We want only the chromosome number and the position. First we cut using the ‘r’ character as the delimiter and keep the 2nd column, (everything to the right of the ‘r’). We then cut again, this time at the ‘-’ character, and we keep the first column (everything to the left of the ‘-’).
cat hglft_genome_28c5_ce3e20.bed | cut -d 'r' -f2 | cut -d '-' -f1 > final_selected_SNPs
Now we need to locate all these SNPs in the data from our own GWAS, which we have in the file ALL_RES_PC. We will do this by grepping for the unique id formed by the chr:position pair that we now have after doing the liftover and that we also used in our data. Some of these won’t exist in our data for various reasons (e.g. excluded in quality control, or that the SNP was monomorphic in our data).

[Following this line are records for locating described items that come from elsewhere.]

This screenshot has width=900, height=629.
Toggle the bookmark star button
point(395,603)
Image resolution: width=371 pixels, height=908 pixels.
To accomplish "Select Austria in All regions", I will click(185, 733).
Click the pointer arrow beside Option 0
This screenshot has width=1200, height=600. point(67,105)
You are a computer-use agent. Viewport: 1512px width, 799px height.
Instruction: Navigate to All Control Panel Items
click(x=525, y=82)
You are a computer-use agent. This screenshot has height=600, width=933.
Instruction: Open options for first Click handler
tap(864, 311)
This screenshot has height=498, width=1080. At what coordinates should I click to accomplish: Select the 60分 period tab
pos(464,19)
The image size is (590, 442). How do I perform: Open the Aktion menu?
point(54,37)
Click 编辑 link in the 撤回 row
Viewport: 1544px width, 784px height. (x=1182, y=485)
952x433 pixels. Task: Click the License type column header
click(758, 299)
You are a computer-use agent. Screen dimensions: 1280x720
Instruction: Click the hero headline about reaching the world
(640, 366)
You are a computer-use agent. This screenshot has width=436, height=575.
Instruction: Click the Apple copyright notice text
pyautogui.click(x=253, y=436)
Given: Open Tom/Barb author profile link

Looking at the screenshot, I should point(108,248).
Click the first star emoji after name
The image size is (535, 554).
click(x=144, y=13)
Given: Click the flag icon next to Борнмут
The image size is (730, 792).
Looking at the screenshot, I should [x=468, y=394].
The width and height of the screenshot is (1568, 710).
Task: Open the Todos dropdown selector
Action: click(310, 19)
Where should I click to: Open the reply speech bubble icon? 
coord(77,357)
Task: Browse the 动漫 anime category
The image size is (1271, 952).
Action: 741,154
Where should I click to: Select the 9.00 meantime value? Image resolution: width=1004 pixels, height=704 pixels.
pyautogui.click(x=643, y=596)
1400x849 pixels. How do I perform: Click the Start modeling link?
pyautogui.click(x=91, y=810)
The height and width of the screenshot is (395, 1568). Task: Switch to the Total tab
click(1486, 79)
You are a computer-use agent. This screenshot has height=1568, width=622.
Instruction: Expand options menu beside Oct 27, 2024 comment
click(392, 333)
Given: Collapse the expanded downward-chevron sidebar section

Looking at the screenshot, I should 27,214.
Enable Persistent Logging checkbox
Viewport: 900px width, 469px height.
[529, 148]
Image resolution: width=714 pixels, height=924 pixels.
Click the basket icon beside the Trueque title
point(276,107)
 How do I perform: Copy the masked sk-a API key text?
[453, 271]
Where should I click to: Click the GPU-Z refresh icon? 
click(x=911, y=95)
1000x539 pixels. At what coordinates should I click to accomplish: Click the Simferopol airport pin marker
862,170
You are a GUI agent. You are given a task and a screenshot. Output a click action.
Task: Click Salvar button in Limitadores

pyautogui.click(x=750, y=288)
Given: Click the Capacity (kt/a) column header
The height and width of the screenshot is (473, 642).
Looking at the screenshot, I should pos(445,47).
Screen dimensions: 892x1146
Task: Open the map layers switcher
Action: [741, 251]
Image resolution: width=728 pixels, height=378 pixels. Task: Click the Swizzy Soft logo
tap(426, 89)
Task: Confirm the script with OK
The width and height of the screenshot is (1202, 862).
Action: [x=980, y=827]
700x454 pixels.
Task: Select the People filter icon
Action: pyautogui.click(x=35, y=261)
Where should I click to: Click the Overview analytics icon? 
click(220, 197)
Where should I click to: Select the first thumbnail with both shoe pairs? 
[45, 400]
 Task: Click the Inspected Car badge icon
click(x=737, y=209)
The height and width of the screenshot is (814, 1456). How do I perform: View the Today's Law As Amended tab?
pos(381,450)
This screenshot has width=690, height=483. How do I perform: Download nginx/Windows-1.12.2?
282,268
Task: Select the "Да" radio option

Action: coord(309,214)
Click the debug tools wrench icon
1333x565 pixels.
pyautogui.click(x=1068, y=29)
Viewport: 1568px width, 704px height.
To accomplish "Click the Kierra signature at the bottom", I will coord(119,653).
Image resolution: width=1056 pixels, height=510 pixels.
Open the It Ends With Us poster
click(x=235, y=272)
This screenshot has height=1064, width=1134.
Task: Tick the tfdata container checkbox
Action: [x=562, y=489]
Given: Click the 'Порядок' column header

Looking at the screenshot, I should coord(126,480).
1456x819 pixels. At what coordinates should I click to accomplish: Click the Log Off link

for i in $(cat final_selected_SNPs); do grep -E "\b${i}\b" ALL_RES_PC >> our_SNPs; done
cut -f3,4 chr_bp_pval | paste final_selected_SNPs - > gwas_catalog_version
Let’s merge these on the chr:bp column
sort -k1,1 gwas_catalog_version > gwas_catalog_version_sorted_for_join
sort -k2,2 our_SNPs > our_sorted_SNPs_sorted_for_join
nl gwas_catalog_version_sorted_for_join > gwas_catalog_version_sorted_for_join2
join -1 2 -2 2 our_sorted_SNPs_sorted_for_join gwas_catalog_version_sorted_for_join2 | sort -gb -k2,2 -k3,3 | uniq -f9 -w 4 | cut -d ' ' -f10 --complement | sort -gb -k2,2 -k3,3 > figured_out
awk '{if(a[$1]){a[$1]=a[$1]","$11} else { a[$1]=$11}} END {for (i in a) {print i" "a[i]}}' figured_out | sort -gb -k1,1 > odds_beta
awk '{if(a[$1]){a[$1]=a[$1]","$10} else { a[$1]=$10}} END {for (i in a) {print i" "a[i]}}' figured_out | sort -gb -k1,1 > p_vals
cut -d ' ' -f1-9 figured_out | sort -gb -k1,1 | join - p_vals | join - odds_beta | uniq | sort -gb -k2,2 -k3,3 > stone_table
Sorry, the Bash got a bit more complicated at the end there and I’ve been busy, I will add some more explanation of what is going on later.